Binning (bin_length)
- Reduces resolution: 1 prediction per N base pairs
- Example: bin_length=2 means 2bp → 1 prediction
- More efficient than per-base predictions
Edge Cropping (crop_length)
- Removes bases from sequence edges before prediction
- Accounts for edge effects in convolutional models
- Example: crop_length=1 removes 1bp from each end

Prediction Alignment

Why align? Indels shift genomic coordinates between ref and alt, and you should only compare predictions for bins where the sequences were the same
How?
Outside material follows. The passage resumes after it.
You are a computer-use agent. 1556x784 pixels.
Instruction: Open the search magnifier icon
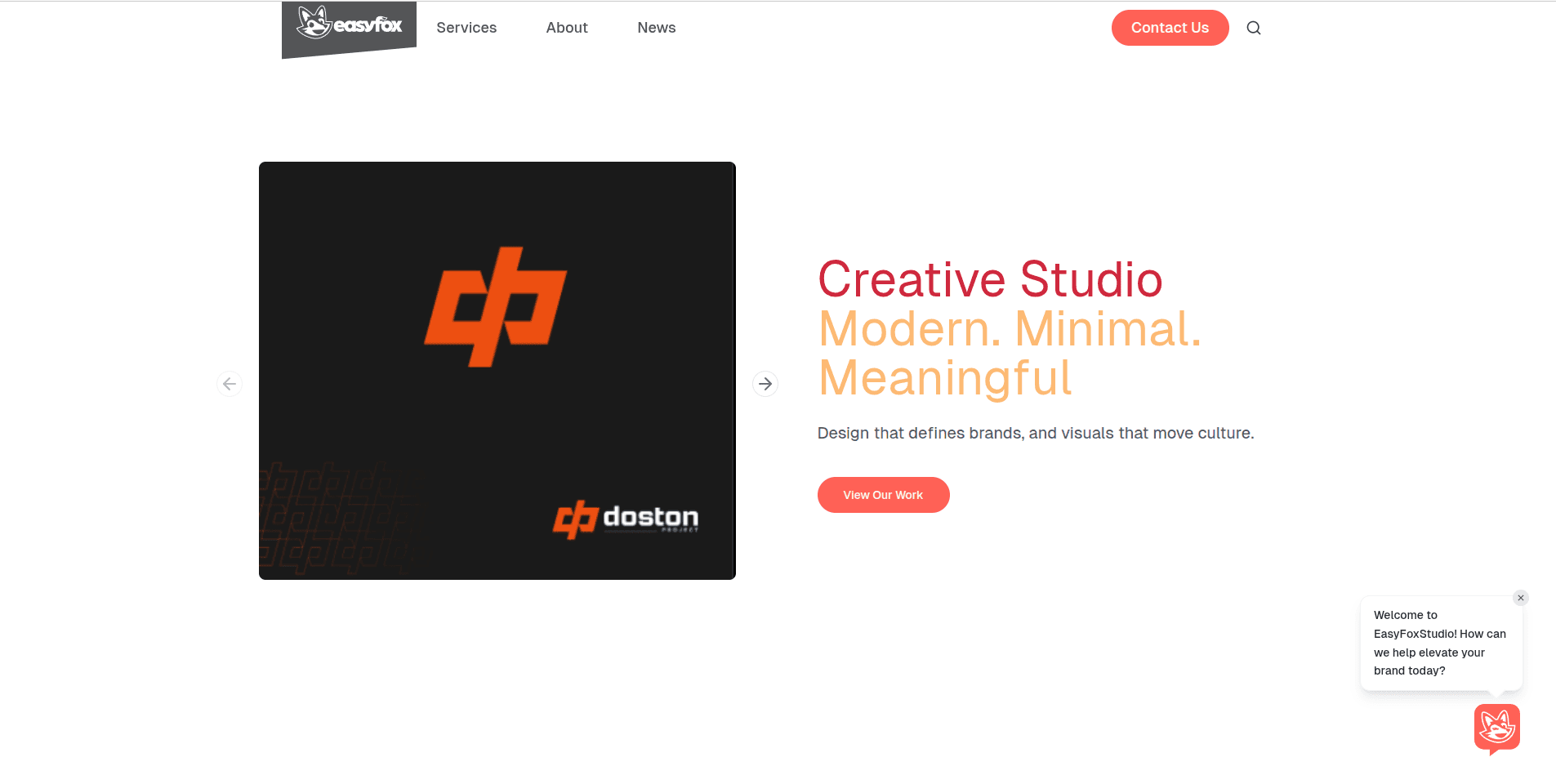[x=1253, y=27]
Mask bins and shift bins to maintain coordinate correspondence
1D alignment: Masks affected bins in the prediction vector
2D alignment: Masks affected rows AND columns (cross-pattern for all indels)

Output Interpretation

Solid lines/values: Valid predictions at those genomic positions
Gaps/NaN: Regions affected by indels
Differences: Where variant changes model predictions

Summary

In this notebook, you learned the complete prediction alignment workflow:

Generate sequences - Create ref/alt windows around variants
1D predictions - Run TestModel for genomic signal predictions
2D predictions - Run TestModel2D for contact map predictions
Align predictions - Account for coordinate changes from variants
Visualize results - Compare ref vs alt predictions
Understand models - Binning, cropping, diagonal masking concepts

This workflow is the foundation for analyzing how genetic variants affect genomic predictions.